Before we talk about the flavor of this titular calorie bomb, I should warn you that there is a cult that, even today, remains devoted to the flavor and consistency of the Malt Nut Power Bar (MNPB). Look for them in the comments section and make a note in your personal ledger not to loan that person money or let them borrow a tool. They’re crazy.
Having issued that warning, let’s get on with this.
First, the good. The MNPB, like all the other flavors of this ’80s/’90s ride food nightmare, can be unwrapped and molded to your handlebars in the parking lot, pre-ride, for easy access at high speed. This serves the dual purpose of simplifying your feeding strategy AND intimidating your companions/rivals, because only an absolute animal would do such a thing.
You know what? Let’s get back to the ardent consumers of MNPBs for a sec. These are the sort of people who would wax rhapsodic about the days when sprinters all wanted downtube shifters, so that, as the dash for the line wound up, they could lean forward and shift with their knee in the same pedal stroke they kicked out from behind their lead out. Animals.
OK. OK. Let’s talk flavor. WTF is malt nut? Now, all the cultists who love(d) this quasi-confectionary, will tell you that MN was the best of the Power Bar flavors, but that’s like saying locusts was the best of the plagues. I’d describe the MNPB flavor as a sort of vaguely sweet, legumey nothingness. And once you eat one, it leaves a kind of ethanol aura at the back of your sinuses.
Once you get the thing down, i.e. swallow it, there is enough MNPB left in your teeth that it serves as a sort of de facto time release calorie supplement. Is that a positive? Sure. We’ll pretend it is.
Note that, once you have that MNPB stuck in your teeth it’s going to take a pretty firm bristled tooth brush to remove it. I’m just putting that out there, in case you think there’s any easy way out of this little culinary nightmare.
As I write these words, I wonder if the era of blood doping in pro cycling was an attempt to overcome the performance debilitating properties of the MNPB. If I’m right, that calls into question the willingness of many of my friends to transfuse their own blood, because everyone I know who loved MNPBs was also an intolerable hammer, the sort of person who would keep sprinting after the town line just to maximize the gap you had to close.
Back to our review: let’s talk texture. Hard. Sticky. Almost unchewable. Like a weird calorie jerky. I could imagine that, like swallowed bubblegum, one might find the MNPB in one’s stomach 3-7 years later. In 3,000 years, when they thaw you and your chamois out of a glacier, what will be left of you will be bones, teeth and the MNPB in your gut.

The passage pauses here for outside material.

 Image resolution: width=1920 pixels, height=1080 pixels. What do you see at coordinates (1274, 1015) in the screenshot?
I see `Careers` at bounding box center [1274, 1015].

If you’ve read this far, you might have reached the conclusion that the Malt Nut Power Bar is not a thing you should buy, and, if eating the aforementioned while riding a bicycle is your aim, you’d be right. However, the MNPB is a rare and elusive treat, and there are those among us who prize them more highly than a pair of Campy Deltas. You should buy every MNPB you can find and sell them on eBay to fund your much saner Skratch Labs habit.
Power Bar dropped Malt Nut as a flavor in 2006, which might have you asking, “Robot, why are you telling me about a thing that doesn’t exist anymore?” Fair point, you. Fair point.

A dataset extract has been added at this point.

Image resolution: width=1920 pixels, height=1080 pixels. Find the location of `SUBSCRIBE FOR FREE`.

What is significant about the MNPB is not so much what you should think or feel about it in the present moment, and more about what it symbolizes as a fixture of the cycling firmament. You see, the bike biz churns out products to prolong and enhance your riding experience. Clever marketing can go a long way toward convincing you to invest in a thing and even to feel its professed benefits. The larger point I’m trying to make is that once we believe a thing, we will often cling to that belief out of a fear of admitting our initial fool-hardiness or an unwillingness to leave the cult of belief.
In this sense, the MNPB serves as a vital cautionary tale for the present moment in cycling, and beyond. Consider yourselves warned.